Squirt, Squirt, Squirt Versus Yank and Replace

A couple of years ago I had a chance to spend some time with Caroline Steffen in Kona. The occasion was the launch of Cervelo’s P5X. We fell into a discussion of the relative merits of just a cage on the front of the bike versus some form of dedicated refillable hydration system.

Caroline favored just the cage. And I said, well, no. “Squirt, squirt, squirt,” and you have the contents of a bottle at an aid station in your refillable hydration system. And she said, no, I don’t like squirt, squirt, squirt; easier just to take the bottle out, drink it, put it back, and then grab another when you need it.

When I got back to the mainland I asked Jordan Rapp about this. He said, “Caroline’s right.” Just yank the bottle out and replace it. No squirt, squirt, squirt.

Note here the pics of both Caroline (below) and Jordan's front set up for Kona that corresponds with his practice, along with a couple of athletes - Daniela Ryf (above) and Lionel Sanders (furthest below) - who take a different approach (but they all are proponents of front drink systems that are easily accessed).

Slowman's Doctrine says that orthodoxy rules until there’s an overwhelming reason why it shouldn’t; and orthodoxy is defined by the behavior of the best exemplars. Accordingly, if 75 percent or more of the pros in triathlon do something, that’s orthodoxy. What appears to be the case is that between 60 and 80 percent of the best long distance pros use some form of handlebar-accessible hydration.

I think Profile Design is doing the best job in this, with its suite of front hydration systems. Of course, a lot of bikes nowadays have built-in front-accessible hydration: Ventum, Specialized, Scott, Giant, Canyon to name a few.
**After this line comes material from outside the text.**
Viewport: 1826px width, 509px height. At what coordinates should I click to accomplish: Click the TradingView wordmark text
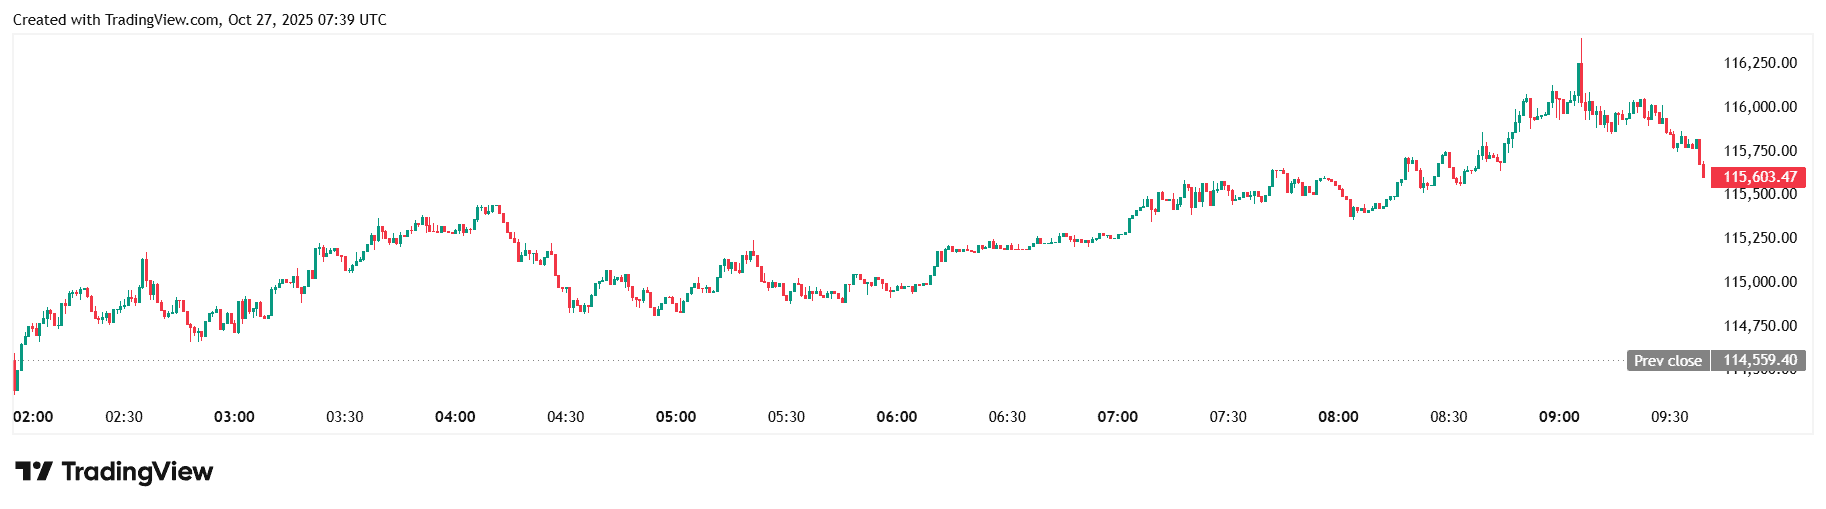tap(137, 471)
In the video below I've got a Diamondback Andean with a very simple Profile Design Aero HC bottle. Here’s a 30sec video showing the difference between squirt, squirt, squirt from a bottle grabbed on-the-fly from an aid station versus pulling the bottle out of its cage to drink and then replacing the bottle after each drink.

I don't prefer the approach used by Caroline and Jordan. I think you drink more often, more easily, with less fidgeting, you're more aerodynamic in the long run, if you just squirt, squirt, squirt the contents of the aid station bottle into a refillable system.

Now, to be clear, I’m not the ITU World Long Course Champion. And Jordan was. And so was Caroline (twice). So there is that. But I don’t see that the pros are in accord on how the front hydration is handled. I see more squirt, squirt, squirt than I see yank and replace.

This PD Aero HC bottle in the video and in the image below costs less than $50. So, regardless of where you come down on this, it doesn’t have to be pricey. I like the PD bottle because there’s a lot of flexibility on where you can put it.

I like mine placed lower, so that it’s not in the way (I like my hands to be free to grab the bars, shift, swipe the view on my head unit, without interference with the bottle). In this case I made my own bracket system out of a couple of PD J2 Rear Brackets (I find this bracket piece VERY handy for a lot of uses), and a joist hanger I cut down to size.

The one thing I'm a stickler on: The front system must be easily accessible and refillable on the fly. My personal preference, beyond this, is a system that is easily to clean, and easy to detach and replace from the bike.